[Saved data entries]
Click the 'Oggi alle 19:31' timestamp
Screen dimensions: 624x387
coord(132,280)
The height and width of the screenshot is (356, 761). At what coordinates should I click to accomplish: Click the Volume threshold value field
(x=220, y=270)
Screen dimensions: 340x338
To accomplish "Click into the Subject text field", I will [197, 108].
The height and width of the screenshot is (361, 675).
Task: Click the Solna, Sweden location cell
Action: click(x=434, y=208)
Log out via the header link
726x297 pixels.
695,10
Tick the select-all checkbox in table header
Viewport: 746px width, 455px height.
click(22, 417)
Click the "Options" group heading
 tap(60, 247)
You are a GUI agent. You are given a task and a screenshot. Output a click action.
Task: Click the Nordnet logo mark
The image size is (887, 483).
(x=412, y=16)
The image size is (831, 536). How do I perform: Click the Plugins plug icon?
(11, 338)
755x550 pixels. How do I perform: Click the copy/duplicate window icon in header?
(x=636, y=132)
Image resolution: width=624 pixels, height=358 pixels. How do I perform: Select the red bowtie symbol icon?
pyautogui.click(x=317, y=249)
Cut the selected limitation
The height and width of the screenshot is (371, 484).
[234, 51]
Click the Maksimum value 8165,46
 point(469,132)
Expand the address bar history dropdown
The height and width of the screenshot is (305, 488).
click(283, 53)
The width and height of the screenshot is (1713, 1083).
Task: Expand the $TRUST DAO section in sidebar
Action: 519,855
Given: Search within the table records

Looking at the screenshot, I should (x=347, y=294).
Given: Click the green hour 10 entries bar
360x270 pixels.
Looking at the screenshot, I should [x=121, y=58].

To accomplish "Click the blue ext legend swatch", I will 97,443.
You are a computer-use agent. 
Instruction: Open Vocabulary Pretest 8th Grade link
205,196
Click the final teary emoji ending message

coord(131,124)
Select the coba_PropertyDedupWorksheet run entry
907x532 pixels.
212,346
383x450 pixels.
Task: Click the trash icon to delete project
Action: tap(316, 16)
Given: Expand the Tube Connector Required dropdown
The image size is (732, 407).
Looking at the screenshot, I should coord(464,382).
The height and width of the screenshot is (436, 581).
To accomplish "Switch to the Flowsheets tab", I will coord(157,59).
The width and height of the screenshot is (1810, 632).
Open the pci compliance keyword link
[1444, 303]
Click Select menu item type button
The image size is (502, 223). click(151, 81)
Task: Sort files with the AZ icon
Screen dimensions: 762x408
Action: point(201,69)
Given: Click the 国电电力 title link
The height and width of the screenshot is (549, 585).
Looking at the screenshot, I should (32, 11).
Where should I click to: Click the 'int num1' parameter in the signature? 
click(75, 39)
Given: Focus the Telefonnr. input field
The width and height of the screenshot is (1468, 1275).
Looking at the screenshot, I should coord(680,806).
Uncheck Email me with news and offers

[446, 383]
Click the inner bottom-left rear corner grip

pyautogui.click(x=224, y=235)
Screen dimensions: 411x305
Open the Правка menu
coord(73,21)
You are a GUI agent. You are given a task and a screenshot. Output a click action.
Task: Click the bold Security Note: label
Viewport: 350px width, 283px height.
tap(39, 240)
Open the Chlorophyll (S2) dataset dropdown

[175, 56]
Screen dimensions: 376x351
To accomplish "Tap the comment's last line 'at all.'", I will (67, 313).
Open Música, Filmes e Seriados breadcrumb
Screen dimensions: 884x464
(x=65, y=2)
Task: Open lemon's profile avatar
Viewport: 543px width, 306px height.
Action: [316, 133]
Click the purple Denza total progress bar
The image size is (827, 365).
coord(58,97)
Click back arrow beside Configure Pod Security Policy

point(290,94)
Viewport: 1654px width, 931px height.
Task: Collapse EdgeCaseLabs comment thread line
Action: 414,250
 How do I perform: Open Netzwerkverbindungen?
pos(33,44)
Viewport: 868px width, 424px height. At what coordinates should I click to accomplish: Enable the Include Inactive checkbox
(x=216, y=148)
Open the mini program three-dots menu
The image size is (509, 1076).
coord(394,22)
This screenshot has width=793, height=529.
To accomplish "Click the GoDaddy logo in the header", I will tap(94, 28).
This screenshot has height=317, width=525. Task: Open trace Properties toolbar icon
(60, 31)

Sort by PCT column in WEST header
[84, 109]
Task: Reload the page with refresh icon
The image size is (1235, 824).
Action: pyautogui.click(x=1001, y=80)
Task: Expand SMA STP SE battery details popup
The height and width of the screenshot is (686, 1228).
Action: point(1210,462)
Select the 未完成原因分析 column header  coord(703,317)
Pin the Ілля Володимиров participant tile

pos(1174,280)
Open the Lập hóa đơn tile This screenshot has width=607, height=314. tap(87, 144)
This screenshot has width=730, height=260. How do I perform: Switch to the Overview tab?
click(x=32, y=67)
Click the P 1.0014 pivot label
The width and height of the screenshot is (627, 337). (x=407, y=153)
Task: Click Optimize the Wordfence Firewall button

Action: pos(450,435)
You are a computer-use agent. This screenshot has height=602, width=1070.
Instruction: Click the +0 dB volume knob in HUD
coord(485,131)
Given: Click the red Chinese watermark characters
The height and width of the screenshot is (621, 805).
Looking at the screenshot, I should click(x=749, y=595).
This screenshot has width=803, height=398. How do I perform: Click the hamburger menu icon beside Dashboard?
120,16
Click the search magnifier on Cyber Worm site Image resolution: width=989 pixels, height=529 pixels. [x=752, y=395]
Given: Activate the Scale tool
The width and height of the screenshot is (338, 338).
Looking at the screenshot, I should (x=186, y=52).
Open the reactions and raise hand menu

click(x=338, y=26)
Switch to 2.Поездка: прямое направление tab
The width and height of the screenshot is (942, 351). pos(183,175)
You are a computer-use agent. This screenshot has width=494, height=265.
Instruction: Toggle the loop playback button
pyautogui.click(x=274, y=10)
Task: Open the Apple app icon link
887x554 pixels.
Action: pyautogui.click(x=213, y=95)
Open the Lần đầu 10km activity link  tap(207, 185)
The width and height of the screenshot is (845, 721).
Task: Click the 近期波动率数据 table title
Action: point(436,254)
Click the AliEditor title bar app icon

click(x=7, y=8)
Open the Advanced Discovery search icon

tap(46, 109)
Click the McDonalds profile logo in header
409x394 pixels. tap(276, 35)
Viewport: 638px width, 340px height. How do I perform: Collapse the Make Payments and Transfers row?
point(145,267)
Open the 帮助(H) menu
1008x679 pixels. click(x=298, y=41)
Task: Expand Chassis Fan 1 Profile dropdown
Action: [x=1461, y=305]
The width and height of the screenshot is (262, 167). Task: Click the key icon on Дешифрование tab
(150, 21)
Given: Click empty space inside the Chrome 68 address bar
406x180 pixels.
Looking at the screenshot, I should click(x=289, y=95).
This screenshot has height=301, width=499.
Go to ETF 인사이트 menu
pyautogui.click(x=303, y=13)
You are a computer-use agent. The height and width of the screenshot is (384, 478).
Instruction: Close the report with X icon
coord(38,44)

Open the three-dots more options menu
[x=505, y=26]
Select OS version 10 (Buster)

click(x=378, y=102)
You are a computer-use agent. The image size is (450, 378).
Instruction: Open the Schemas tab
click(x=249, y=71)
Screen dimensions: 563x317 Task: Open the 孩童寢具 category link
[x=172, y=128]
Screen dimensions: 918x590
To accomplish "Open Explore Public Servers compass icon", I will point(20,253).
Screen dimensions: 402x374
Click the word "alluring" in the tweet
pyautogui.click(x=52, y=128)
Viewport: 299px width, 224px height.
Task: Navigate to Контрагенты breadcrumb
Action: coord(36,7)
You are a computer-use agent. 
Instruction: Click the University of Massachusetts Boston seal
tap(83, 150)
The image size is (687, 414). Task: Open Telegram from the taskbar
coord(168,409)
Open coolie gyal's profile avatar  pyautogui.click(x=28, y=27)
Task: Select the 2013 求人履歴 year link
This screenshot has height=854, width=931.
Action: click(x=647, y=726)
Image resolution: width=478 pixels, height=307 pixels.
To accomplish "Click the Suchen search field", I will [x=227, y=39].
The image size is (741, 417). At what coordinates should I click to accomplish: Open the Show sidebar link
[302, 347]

__Description of the task__.
The response should contain only a verbatim copy of the lines from the line with "The image size is (741, 417)." to the final line of the records.

__Answer to this exercise__.
The image size is (741, 417). At what coordinates should I click to accomplish: Open the Show sidebar link
[302, 347]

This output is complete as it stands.